Next generation space avionics: a highly reliable layered system implementation

Advances in electronics over the past decade have produced major improvements in the power and flexibility of personal computer systems. Unfortunately current avionics systems for space applications typically have not leveraged these COTS advantages. Recently, there has been a trend toward utilization of commercial bus interconnects, primarily VME and PCI. These parallel interconnects have the disadvantage that a single failure can disable an entire string of the redundancy. Honeywell has developed a patent pending architecture for an avionics system that combines the high reliability of previous serial systems with the flexibility and openness of direct COTS bus interface.

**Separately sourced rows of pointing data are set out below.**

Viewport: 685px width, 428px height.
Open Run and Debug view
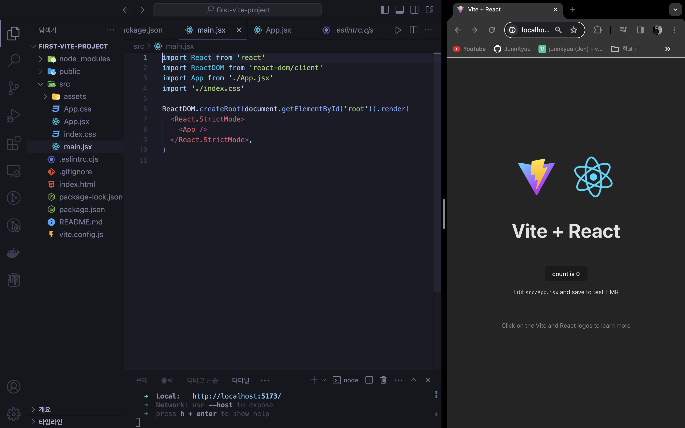[x=13, y=115]
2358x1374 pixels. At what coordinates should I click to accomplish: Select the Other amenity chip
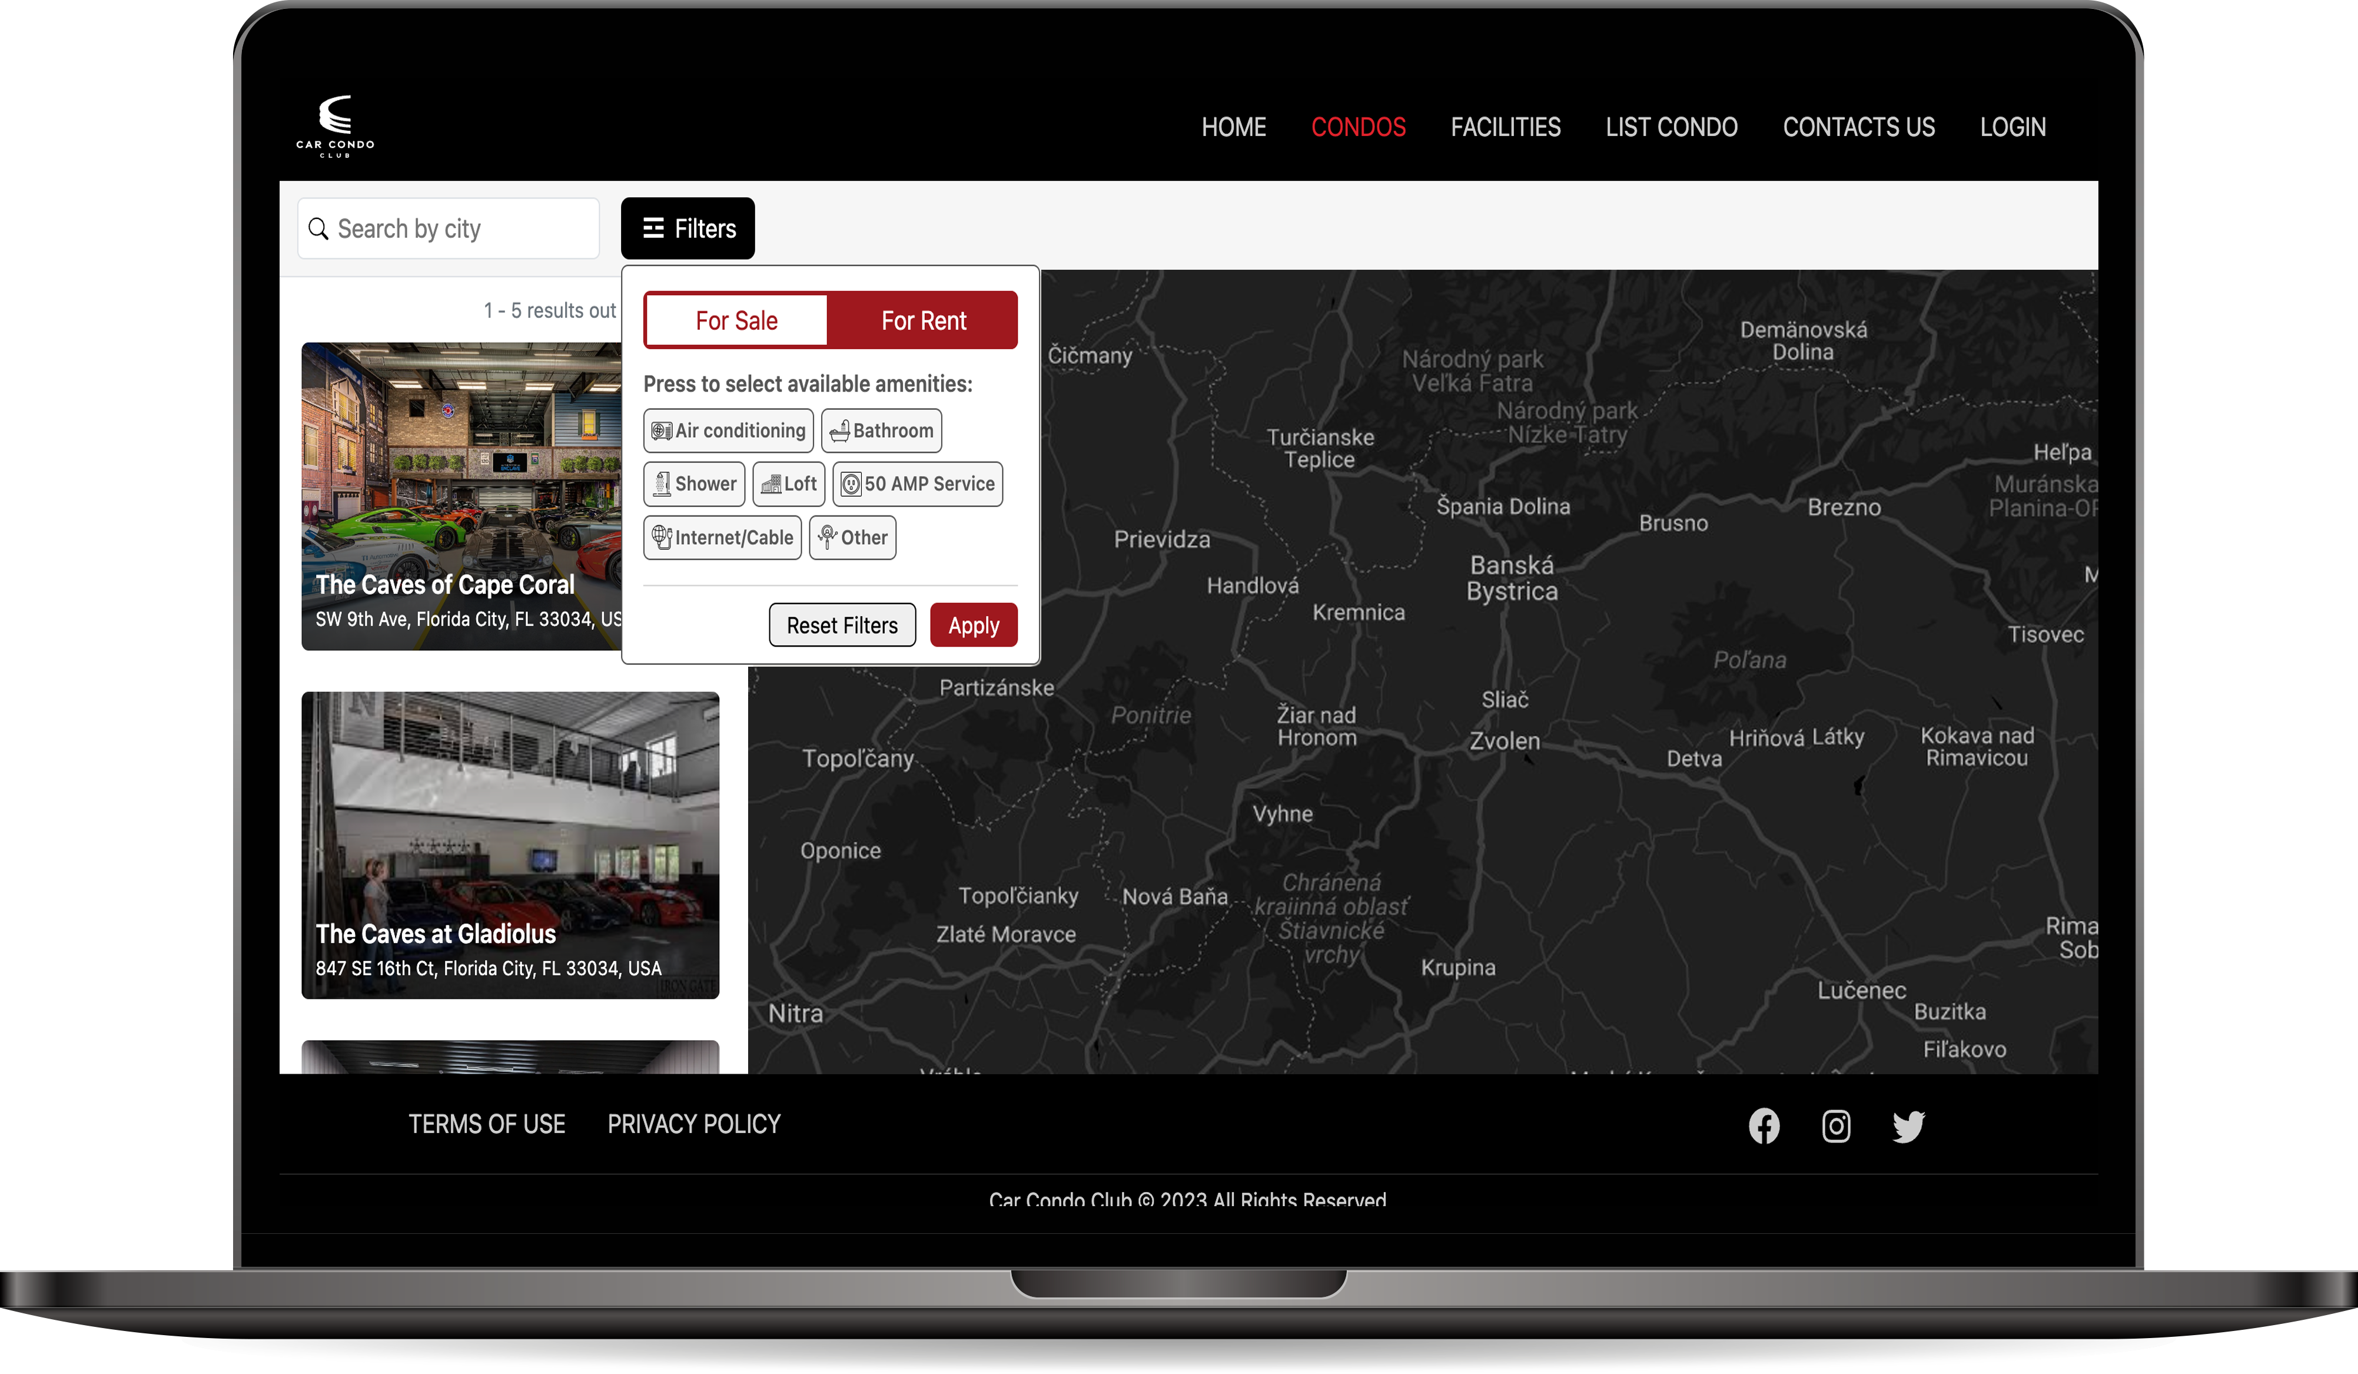(x=852, y=537)
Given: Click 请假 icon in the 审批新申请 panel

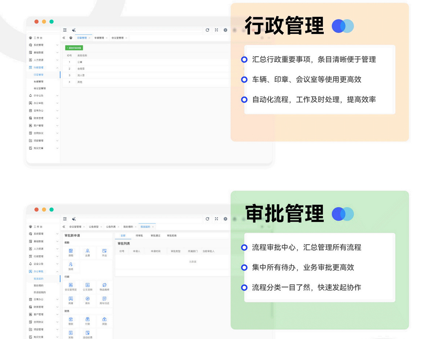Looking at the screenshot, I should pos(71,251).
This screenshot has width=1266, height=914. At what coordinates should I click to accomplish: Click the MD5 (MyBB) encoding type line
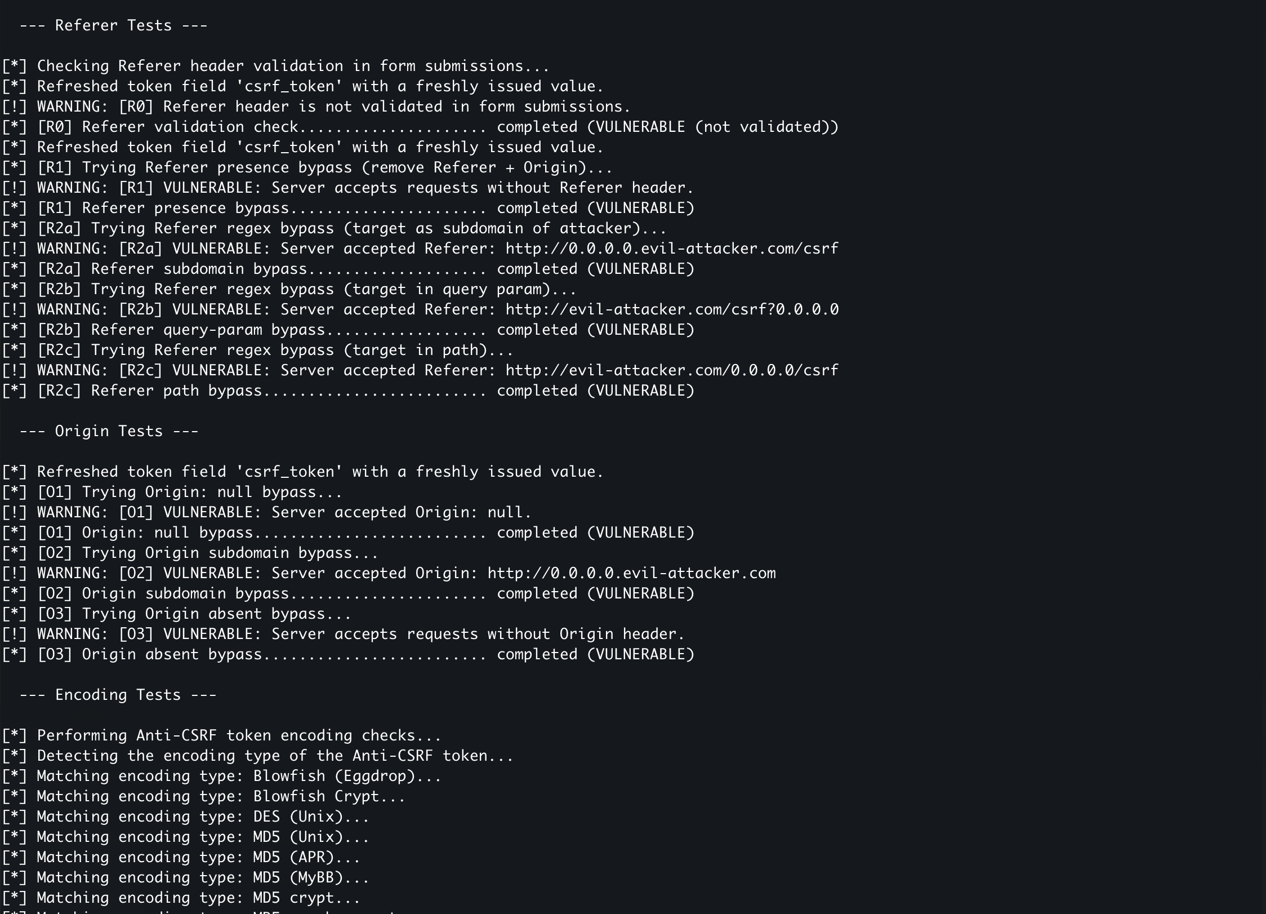[185, 877]
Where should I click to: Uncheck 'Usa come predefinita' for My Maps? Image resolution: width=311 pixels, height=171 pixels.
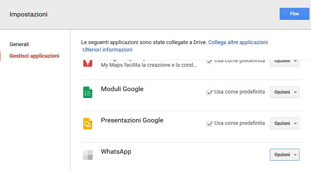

A decade ago, the state of the art for avionics systems made a step change from the PAVE PILLAR systems of the 1980´s to the integrated modular avionics (IMA) used in the Boeing 777. This next generation avionics architecture is not based upon traditional Byzantine redundancy structures, but on a truth based scheme where each element knows when an internal failure occurs and removes itself from the system. IMA utilizes a lock step microprocessor design that communicates to a COTS backplane for input/output, and to a virtual backplane^™ (a reliable, high-speed serial bus such as 1394 or AFDX) for intra-system communication. The system functions are implemented using an ARINC-653 time and space partitioned operating system. The entire system provides the simplicity of a simplex system, implements the highest level of reliability provides complete flexibility to reconfigure both software applications and hardware interfaces, allows for rapid prototyping using low-cost COTS hardware, and is easily expandable beyond the initial point implementation. As the only 5th generation avionics architecture, the concepts incorporated into Honeywell´s IMA are ideally suited to be the backbone of the next generation Crew Exploration Vehicle for Project Constellation.